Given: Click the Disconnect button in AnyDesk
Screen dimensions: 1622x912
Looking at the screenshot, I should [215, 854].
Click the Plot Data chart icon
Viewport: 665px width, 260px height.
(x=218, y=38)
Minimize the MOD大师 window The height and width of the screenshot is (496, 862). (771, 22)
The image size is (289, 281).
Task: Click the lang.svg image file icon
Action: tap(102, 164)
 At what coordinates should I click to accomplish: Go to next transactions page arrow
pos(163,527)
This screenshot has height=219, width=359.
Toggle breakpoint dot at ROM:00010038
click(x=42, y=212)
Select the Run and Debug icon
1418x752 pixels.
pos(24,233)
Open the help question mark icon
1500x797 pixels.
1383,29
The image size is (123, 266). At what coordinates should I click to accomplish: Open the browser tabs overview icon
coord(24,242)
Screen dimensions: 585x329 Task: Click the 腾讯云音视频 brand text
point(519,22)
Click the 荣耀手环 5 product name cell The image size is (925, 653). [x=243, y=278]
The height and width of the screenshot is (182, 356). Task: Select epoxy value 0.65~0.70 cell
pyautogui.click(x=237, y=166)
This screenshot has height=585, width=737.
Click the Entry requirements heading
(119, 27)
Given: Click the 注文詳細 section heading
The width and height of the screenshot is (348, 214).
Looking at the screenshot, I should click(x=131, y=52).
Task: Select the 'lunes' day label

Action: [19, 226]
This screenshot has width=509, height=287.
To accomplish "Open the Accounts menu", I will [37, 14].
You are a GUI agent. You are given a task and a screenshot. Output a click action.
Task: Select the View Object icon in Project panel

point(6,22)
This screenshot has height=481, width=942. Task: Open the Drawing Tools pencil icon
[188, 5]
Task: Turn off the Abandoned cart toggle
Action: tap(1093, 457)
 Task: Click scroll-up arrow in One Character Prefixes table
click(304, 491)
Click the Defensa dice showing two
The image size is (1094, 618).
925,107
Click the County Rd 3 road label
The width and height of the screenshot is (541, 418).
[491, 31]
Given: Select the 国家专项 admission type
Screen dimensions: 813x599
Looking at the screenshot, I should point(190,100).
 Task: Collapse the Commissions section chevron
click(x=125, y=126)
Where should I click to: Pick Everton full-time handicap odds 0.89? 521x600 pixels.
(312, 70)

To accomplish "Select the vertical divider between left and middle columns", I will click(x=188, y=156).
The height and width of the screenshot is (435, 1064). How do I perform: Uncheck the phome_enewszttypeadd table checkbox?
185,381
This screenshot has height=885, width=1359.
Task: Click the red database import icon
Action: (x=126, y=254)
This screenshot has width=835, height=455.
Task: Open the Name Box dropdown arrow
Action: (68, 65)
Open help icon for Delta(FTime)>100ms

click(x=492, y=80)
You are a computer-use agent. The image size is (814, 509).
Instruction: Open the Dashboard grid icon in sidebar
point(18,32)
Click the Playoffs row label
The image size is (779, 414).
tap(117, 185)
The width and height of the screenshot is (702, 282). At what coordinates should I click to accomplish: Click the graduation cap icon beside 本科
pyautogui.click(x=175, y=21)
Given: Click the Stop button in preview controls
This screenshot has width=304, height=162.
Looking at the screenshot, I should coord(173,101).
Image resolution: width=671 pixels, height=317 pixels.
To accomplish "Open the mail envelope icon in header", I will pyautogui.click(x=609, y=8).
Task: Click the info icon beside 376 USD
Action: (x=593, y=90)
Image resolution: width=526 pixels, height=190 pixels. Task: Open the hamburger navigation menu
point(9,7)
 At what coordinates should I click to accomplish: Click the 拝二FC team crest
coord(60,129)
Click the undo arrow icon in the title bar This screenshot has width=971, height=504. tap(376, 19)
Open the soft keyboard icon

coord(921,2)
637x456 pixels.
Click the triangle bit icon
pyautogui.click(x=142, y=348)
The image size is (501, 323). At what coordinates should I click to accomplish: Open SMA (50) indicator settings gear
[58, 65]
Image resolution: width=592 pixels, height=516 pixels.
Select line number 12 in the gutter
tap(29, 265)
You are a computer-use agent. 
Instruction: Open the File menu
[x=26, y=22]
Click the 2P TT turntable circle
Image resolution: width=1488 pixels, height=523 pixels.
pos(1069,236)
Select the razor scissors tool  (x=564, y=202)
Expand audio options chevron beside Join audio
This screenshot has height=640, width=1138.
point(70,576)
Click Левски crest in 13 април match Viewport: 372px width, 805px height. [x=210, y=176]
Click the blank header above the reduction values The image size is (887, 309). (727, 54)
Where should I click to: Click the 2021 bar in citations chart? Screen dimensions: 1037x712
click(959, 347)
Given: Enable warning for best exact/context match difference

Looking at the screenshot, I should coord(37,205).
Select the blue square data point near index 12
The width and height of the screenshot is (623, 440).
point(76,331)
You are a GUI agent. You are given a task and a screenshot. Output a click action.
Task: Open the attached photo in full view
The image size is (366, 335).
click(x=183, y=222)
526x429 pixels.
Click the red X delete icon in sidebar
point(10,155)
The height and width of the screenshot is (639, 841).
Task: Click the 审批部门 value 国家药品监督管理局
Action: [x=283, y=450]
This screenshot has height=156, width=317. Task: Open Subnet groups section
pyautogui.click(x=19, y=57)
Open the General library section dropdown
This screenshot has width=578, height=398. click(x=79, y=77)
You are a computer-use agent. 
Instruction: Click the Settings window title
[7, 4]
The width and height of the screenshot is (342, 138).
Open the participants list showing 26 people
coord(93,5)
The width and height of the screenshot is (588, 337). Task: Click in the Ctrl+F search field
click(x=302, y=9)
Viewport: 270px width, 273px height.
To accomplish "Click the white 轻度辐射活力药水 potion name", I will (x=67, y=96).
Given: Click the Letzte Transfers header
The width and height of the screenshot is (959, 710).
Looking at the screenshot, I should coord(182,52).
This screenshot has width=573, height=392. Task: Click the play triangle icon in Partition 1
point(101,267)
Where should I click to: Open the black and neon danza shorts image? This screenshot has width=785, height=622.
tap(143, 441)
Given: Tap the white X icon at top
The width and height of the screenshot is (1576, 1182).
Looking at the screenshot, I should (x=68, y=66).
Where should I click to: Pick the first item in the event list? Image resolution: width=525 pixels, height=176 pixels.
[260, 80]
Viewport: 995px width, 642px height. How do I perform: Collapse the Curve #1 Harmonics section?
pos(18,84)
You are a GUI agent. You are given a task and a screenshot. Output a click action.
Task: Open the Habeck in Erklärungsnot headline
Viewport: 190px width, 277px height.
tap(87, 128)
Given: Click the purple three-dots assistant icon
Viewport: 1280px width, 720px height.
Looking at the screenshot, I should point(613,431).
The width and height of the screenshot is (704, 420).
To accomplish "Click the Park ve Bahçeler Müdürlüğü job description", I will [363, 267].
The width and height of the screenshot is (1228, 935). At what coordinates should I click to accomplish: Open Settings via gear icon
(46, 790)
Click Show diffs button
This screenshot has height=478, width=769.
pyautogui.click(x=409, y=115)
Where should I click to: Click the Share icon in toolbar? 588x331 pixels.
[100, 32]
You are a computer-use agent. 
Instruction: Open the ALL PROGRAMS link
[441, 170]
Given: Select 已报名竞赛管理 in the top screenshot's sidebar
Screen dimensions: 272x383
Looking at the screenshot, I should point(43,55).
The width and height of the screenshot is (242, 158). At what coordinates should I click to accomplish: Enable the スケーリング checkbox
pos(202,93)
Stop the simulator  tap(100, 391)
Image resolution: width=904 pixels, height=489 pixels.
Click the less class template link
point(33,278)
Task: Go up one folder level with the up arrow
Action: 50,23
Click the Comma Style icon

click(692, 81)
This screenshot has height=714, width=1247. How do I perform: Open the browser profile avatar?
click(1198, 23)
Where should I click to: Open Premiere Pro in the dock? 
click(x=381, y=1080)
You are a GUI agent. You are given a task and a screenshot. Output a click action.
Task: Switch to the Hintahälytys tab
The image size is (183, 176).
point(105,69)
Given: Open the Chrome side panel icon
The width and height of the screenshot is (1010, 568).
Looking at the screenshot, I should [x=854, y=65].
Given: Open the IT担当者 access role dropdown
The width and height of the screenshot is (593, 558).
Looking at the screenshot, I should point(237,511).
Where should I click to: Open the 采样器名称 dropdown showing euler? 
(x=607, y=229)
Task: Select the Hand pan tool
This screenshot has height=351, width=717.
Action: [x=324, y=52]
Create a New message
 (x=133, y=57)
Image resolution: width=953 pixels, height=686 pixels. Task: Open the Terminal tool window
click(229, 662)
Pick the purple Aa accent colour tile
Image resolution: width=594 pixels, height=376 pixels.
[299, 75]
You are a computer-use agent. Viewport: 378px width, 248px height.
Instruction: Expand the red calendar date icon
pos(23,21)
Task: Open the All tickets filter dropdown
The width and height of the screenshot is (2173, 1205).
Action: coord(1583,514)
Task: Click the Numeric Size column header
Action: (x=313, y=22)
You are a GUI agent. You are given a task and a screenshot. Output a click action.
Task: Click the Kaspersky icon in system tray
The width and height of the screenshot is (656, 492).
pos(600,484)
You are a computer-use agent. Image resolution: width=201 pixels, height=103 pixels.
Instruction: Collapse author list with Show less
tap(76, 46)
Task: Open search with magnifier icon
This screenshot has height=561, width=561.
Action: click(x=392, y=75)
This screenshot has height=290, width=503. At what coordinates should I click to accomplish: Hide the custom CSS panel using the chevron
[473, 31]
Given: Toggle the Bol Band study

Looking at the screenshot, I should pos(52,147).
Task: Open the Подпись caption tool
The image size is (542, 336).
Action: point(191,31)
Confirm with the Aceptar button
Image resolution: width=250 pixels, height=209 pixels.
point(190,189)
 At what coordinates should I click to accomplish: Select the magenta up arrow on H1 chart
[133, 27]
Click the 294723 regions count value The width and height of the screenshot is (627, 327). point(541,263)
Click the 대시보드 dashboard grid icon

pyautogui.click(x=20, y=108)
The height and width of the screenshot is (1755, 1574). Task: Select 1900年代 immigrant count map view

========================================

→ **SET TASK**
Please recast the listing as a numbered list, from its first line up to and including the line with "Action: tap(102, 164)", leaving out any blank lines.

→ **RESPONSE TO THE EXERCISE**
1. Given: Click the Disconnect button in AnyDesk
2. Screen dimensions: 1622x912
3. Looking at the screenshot, I should [215, 854].
4. Click the Plot Data chart icon
5. Viewport: 665px width, 260px height.
6. (x=218, y=38)
7. Minimize the MOD大师 window The height and width of the screenshot is (496, 862). (771, 22)
8. The image size is (289, 281).
9. Task: Click the lang.svg image file icon
10. Action: tap(102, 164)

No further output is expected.